Lot of documents about UML and how to write use cases, focuses only the how part. Here is one document that seems to be best answer your question.
Read this : Writing Effective Use Cases. (Write to me if you want a copy) The same author have the book which is an extended form. See the book here.
In essence, as the books puts up, you first need to define the scope of the overall system at different levels. For example, it starts with An Organization X serving its client organization. The use case is defined of the organization at that scale. Further down, now individual functions are then done at (one or more Products) say a client application (that the client application as well as administrators use) will talk to server and so on.
The level of details increases as you go down, but the scope becomes narrow. Understand that the purpose is not to repeat things but to organize things in the form of different levels hierarchy.
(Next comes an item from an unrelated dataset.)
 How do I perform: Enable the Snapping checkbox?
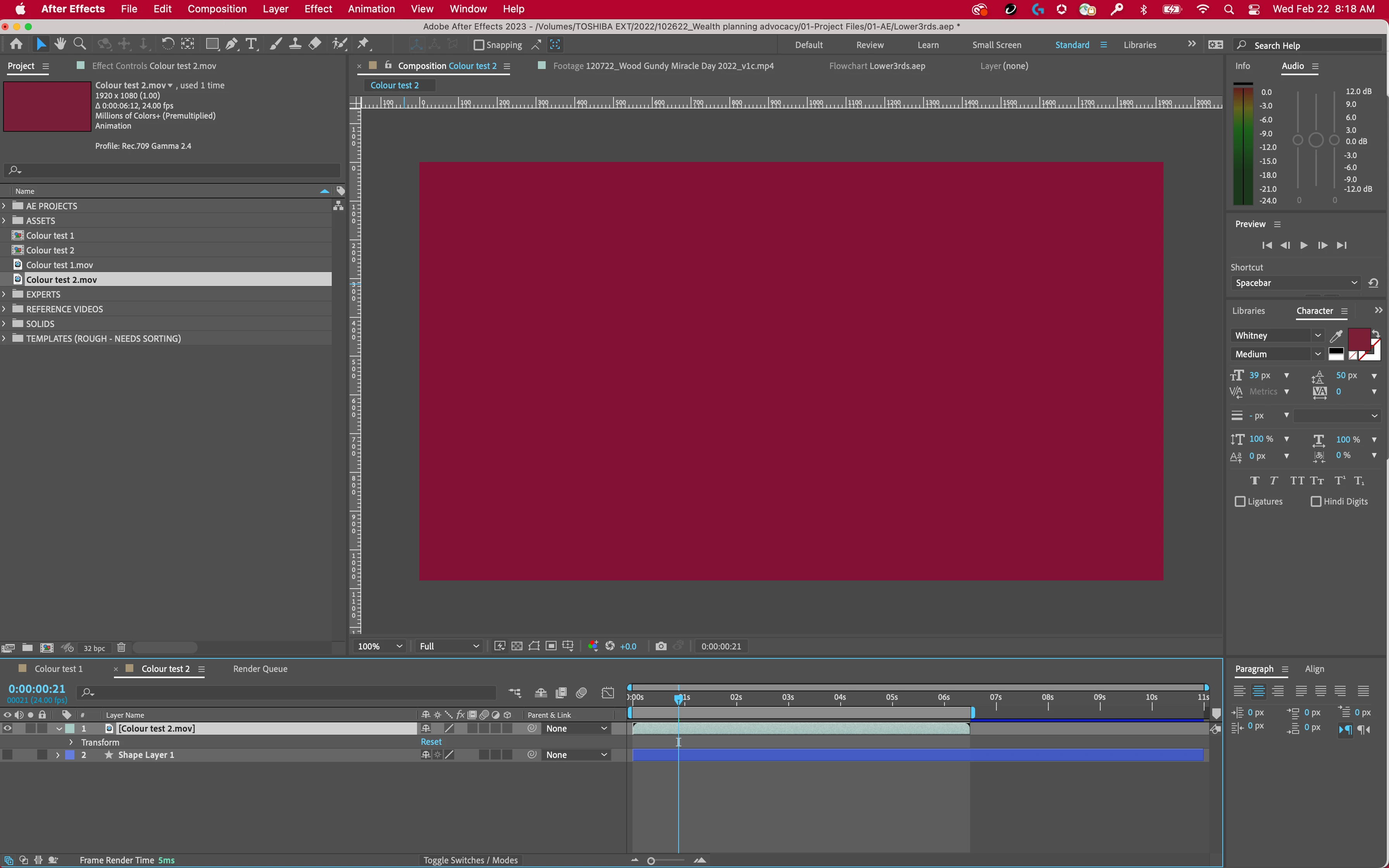[479, 45]
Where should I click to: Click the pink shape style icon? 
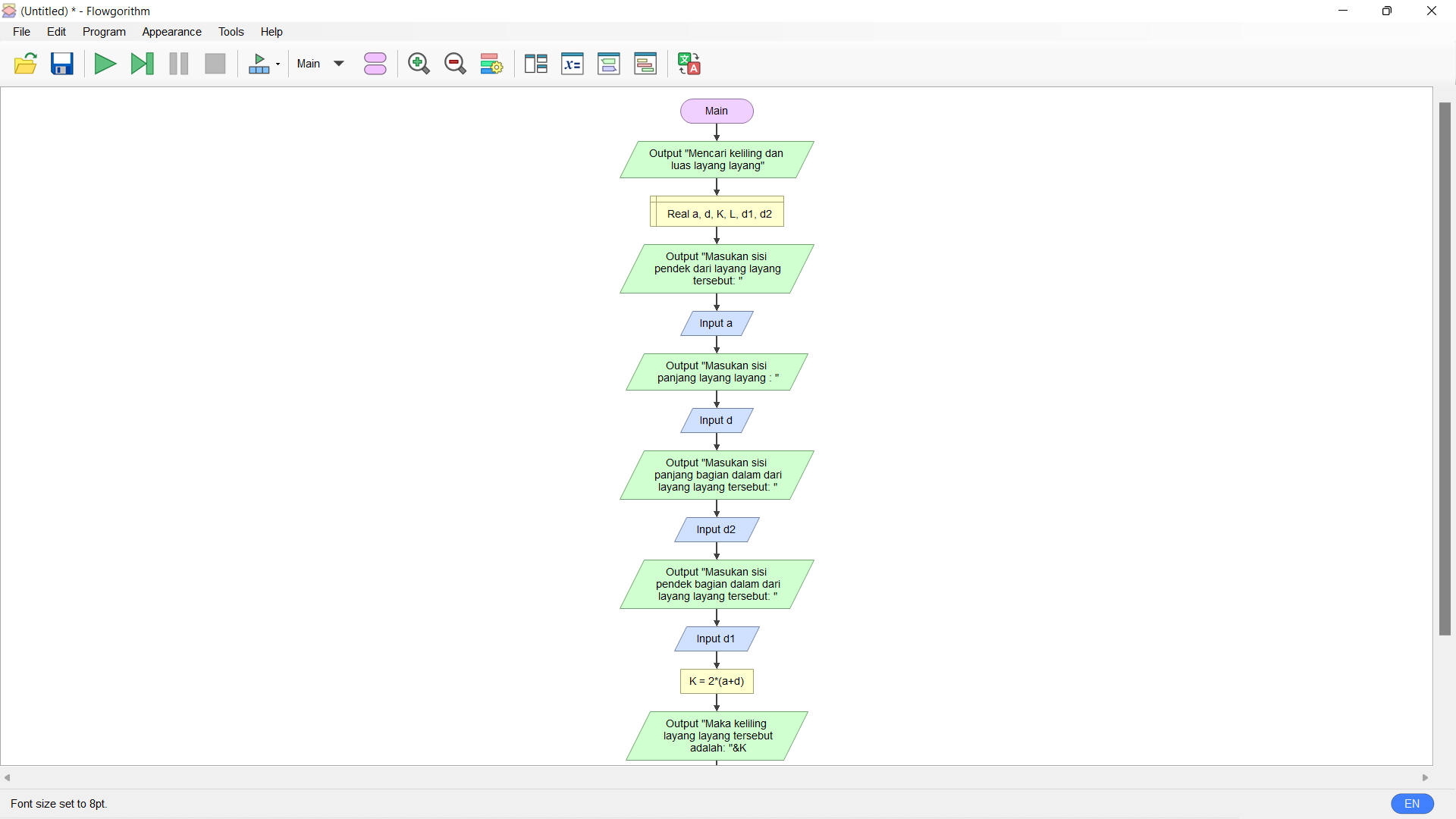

This way, you keep refining the scope and go deeper. So when do you stop? Probably the simple answer is: when it is trivial not to write the question. Essentially, (as per the book) you write use cases of each entity separately. - The organization, various systems (or products) being consumed, At some point writing use cases of an entire UI application could be enough; But if you do have a major component which does seems of far more important than use case at that level of is more important; at that level you probably have to write use case at the level of forms/inputs at that level.
EDIT:
Now coming to your question - as i said, it depends on the scope. From the UI (also when you are treating word processor or rich text editor within a very larger system), you expect that UI provides many messages back to core (each formatting command as a simple message). However, from the point of view of the actual model object which implements this - each command is a unique item. Hence, for the back-end object, each command is unique functionality and hence they are unique different use cases.